His father, Leonel Joaquim Serra, was active in politics and journalism, writing O Cometa (1835) and Crônica dos Cronistas (1838), in São Luís. Joaquim studied humanities in his native province. Between 1854 and 1858, he was in Rio de Janeiro for admission to the old Military School, a career he abandoned, returning to São Luís. Without further seeking a college degree, he embarked on a career in journalism and poetry.

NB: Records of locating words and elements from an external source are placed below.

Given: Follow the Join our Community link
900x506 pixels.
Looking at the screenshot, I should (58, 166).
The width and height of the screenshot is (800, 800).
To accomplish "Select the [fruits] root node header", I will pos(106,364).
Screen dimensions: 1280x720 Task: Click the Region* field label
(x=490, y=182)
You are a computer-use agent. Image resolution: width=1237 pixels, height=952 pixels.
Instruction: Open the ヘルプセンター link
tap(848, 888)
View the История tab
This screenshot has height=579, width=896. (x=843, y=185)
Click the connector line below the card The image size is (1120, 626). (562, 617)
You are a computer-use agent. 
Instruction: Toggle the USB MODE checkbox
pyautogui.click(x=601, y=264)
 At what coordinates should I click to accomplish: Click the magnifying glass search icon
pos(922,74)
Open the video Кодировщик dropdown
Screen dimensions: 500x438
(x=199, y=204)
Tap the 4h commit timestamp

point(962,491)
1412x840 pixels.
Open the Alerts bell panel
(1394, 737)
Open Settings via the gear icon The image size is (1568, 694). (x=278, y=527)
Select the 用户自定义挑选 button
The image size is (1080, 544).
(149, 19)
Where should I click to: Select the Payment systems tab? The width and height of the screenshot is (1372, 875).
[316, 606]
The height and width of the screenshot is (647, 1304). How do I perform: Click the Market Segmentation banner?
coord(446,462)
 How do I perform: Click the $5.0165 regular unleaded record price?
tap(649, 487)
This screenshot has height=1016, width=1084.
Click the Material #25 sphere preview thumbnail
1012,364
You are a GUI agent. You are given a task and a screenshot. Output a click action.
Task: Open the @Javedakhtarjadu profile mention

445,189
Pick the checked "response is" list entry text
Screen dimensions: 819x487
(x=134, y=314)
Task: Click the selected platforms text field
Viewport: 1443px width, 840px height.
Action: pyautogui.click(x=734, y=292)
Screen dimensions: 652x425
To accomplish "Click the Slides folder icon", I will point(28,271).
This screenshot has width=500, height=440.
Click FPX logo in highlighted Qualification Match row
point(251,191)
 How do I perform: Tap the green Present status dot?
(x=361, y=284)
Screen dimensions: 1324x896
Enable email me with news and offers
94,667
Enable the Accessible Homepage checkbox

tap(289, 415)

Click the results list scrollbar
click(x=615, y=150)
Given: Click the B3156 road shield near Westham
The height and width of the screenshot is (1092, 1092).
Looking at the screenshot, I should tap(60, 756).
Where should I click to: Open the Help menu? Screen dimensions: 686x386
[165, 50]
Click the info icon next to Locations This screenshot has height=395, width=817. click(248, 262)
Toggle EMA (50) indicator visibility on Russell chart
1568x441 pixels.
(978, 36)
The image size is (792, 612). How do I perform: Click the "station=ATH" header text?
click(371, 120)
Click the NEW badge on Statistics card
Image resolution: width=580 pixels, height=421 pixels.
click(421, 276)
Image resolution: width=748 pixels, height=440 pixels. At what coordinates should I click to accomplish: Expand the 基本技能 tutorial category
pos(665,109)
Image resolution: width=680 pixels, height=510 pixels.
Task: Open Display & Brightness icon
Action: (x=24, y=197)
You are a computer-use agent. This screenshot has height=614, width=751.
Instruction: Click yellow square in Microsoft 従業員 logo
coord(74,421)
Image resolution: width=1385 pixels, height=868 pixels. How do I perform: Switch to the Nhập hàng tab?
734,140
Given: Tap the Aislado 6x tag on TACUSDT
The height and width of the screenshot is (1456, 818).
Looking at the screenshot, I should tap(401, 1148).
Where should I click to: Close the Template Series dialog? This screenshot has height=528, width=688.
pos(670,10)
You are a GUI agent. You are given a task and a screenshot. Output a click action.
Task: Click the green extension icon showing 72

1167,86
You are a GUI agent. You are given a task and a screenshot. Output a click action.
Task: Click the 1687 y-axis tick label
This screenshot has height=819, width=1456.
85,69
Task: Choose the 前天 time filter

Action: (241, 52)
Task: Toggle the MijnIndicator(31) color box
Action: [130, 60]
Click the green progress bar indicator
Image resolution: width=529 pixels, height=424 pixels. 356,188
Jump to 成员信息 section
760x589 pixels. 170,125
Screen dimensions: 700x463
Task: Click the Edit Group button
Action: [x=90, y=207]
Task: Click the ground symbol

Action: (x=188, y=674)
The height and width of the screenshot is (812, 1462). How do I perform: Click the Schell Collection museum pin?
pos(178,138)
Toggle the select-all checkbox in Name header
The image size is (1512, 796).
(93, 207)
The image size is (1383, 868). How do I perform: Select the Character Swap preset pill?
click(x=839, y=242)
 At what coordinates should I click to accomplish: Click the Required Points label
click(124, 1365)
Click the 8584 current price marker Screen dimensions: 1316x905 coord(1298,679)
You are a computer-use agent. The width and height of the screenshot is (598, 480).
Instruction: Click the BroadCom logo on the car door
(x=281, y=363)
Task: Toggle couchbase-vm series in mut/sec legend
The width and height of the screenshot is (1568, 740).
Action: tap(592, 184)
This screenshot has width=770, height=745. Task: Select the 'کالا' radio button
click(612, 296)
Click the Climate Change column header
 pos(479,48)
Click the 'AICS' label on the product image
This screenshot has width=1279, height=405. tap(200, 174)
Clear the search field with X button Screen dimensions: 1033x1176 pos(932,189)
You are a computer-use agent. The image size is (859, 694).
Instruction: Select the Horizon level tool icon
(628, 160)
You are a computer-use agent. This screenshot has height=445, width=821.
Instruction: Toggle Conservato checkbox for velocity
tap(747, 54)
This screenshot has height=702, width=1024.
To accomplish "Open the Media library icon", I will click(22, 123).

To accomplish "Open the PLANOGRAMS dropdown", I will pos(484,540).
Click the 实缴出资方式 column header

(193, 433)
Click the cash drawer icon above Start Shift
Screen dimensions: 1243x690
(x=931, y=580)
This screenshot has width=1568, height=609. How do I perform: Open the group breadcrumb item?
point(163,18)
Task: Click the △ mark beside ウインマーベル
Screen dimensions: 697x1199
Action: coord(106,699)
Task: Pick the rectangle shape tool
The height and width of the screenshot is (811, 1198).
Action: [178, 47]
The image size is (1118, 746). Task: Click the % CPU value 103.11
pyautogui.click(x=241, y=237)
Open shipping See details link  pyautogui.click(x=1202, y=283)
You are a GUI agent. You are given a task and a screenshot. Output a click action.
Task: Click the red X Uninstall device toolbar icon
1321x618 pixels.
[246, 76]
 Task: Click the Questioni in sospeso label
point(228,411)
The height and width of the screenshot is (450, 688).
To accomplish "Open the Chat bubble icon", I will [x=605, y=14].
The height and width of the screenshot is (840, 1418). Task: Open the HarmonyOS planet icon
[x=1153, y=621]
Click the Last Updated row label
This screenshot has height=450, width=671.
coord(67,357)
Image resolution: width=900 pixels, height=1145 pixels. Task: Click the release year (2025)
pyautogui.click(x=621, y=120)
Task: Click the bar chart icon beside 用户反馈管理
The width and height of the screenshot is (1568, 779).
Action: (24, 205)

His first writings (1858–60) were published in Publicador Maranhense, directed by Sotero dos Reis. In 1862, with some friends, he founded the newspaper Coalizão, which supported the Liberal Party in politics. In 1867, he founded Semanário Maranhense. He was professor of Grammar and Literature at the Liceu Maranhense, provincial deputy (1864–67), and secretary of the Government of Paraíba (1864–67). In 1868, he took up residence in Rio de Janeiro. He was part of the newsrooms of Reforma, Gazeta de Notícias, Folha Nova and O País, and he served as director of the Official Gazette (1878–82).

He was deputy general (1878–81) for Maranhão, and a tenacious combatant in the abolitionist campaign against slavery. He was among the most vocal of Brazilian abolitionists, according to André Rebouças. He also wrote for the theater, as an author and translator. His pieces, however, apparently never were printed. He adopted several pseudonyms: Amigo Ausente, Ignotus, Max Sedlitz, Pietro de Castellamare, Tragaldabas.

A few days after his burial, Machado de Assis praised him: “When the day of the abolitionist victory came, all of his brave battle companions gloriously mentioned the name of Joaquim Serra among the disciples of the first hour, among the most strenuous, strong and devoted.”